We determined the comorbidity index, which was recently developed by Liu et al. [19] and validated specifically for dialysis patient populations, as a measure of comorbid conditions.

Laboratory evaluation

Blood samples were obtained from non-fasting patients on a midweek day predialysis, with the exception of postdialysis serum urea nitrogen to calculate urea kinetics. All biochemical analyses were measured by an automatic analyzer.

Statistical analyses

Data are expressed as means ± SDs for normally distributed data, medians and interquartile ranges (quartiles 1–3) for variables that did not follow a normal distribution, or frequencies for categorical variables.

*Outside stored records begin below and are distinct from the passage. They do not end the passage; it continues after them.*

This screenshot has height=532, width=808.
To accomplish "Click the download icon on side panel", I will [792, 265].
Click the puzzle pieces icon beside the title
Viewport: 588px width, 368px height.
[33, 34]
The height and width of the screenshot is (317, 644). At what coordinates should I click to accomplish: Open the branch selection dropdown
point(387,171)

Normally distributed continuous variables were compared between the two groups using a two–sided t test. Non-normally distributed continuous variables were compared between the two groups by nonparametric Mann–Whitney U tests. Chi-squared tests were used for comparison of categorical variables.

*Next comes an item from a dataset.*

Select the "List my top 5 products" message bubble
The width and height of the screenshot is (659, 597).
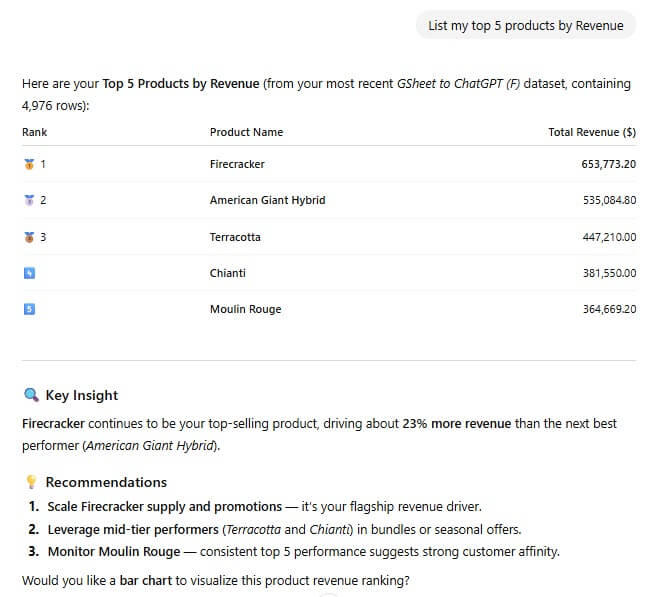pos(525,26)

A receiver operating characteristic (ROC) curve was generated for the most accurate discrimination of ischemic stroke/major bleeding risk for the scores and its components separately. The area under the ROC curve (AUC) indicated the probability of discriminating a risk. The cutoffs for the most accurate discrimination of ischemic stroke/major bleeding risk were derived from these ROC AUCs. These cutoff points were used to calculate the sensitivity and specificity of each score (CHA2DS2-VASc and HAS-BLED) in predicting ischemic stroke/major bleeding. To determine the posttest probability, the positive likelihood ratio (LR+) and negative likelihood ratio (LR-) were calculated as follows [20]:

LR+ = sensitivity/(1–specificity) and

LR- = (1 – sensitivity)/specificity.

To adapt the CHA2DS2-VASc and HAS-BLED scores for predicting outcome variable (ischemic stroke or major bleeding, respectively) in Kaplan-Meier estimator, we have divided them into tertiles in low-, intermediate- and high-risk groups by an increase of 3 points. Kaplan–Meier curves for the risk groups were computed for ischemic stroke and bleeding within 12 years of follow-up as outcome. Univariate and multivariate Cox regression analyses were used to provide univariate, adjusted hazard ratios (HR) and 95% confidence intervals (CI) for each independent risk factor. The confounders for multivariable models were chosen from the univariate data analyses sets with p < 0.25 and/or based on a priori knowledge of the relationship with the outcome measure.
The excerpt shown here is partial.